Były przewodniczący Parlamentu Europejskiego Martin Schulz w mocnych słowach skrytykował premiera Węgier Viktora Orbana, mówiąc, że wspiera on tradycyjne wartości. Tym samym polityk miałby odrzucać wszystko inne, co do tego modelu nie pasuje.
— On nie chce naszego rozpustnego, gejowskiego, zachodniego stylu życia. On stawia na rodzinę, naród i ojczyznę — powiedział Martin Schulz.
W sobotnim wydaniu programu TVN24 Bis wspomniano o polityce społecznej premiera Węgier Viktora Orbana. Do odcinka dodano opis, wyjaśniając, że jest to „analiza sporu pomiędzy instytucjami Unii Europejskiej a rządem Viktora Orbana”.
— W obliczu coraz silniejszej upadku węgierskiej demokracji pod rządami Fideszu Bruksela chce powiązać fundusze europejskie z praworządnością. Rozwiązaniu temu sprzeciwiają się Węgry i Polska — zaznaczono.

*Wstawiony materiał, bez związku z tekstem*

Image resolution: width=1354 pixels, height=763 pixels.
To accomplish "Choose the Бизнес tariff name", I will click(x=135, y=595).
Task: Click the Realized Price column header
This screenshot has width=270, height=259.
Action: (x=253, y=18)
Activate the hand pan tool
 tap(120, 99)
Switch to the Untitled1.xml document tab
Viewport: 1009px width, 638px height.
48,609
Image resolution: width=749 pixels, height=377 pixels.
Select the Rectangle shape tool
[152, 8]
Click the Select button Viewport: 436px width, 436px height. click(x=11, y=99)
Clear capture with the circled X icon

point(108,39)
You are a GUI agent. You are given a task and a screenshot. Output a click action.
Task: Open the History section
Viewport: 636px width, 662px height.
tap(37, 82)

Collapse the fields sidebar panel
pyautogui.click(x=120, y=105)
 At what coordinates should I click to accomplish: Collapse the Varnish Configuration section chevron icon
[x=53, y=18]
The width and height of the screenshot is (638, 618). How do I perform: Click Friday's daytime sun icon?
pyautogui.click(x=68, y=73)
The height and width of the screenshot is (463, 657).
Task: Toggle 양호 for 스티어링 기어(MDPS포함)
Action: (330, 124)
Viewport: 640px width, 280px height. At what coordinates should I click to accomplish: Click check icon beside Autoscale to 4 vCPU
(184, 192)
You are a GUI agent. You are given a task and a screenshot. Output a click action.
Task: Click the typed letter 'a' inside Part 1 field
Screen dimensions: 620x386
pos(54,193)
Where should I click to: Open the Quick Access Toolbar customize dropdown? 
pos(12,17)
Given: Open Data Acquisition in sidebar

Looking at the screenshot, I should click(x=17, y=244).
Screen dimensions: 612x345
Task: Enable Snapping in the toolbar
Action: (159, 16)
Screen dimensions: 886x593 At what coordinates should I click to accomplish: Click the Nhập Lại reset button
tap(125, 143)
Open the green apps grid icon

Wśród komentatorów, którzy skrytykowali Orbana, znalazł się były przewodniczący Parlamentu Europejskiego Martin Schulz, który powiedział o „demokracji nieliberalnej — czyli, jak podkreślili autorzy filmu — demokracji w wykonaniu Węgrów.
— Jeśli zapytamy Orbana, powie wprost; on nie chce naszego rozpustnego, gejowskiego, zachodniego stylu życia. On stawia na rodzinę, naród i ojczyznę. Możemy mu powtarzać, że to ideały XIX wieku, ale on mówi nie, to XXI wiek — skwitował Martin Schulz.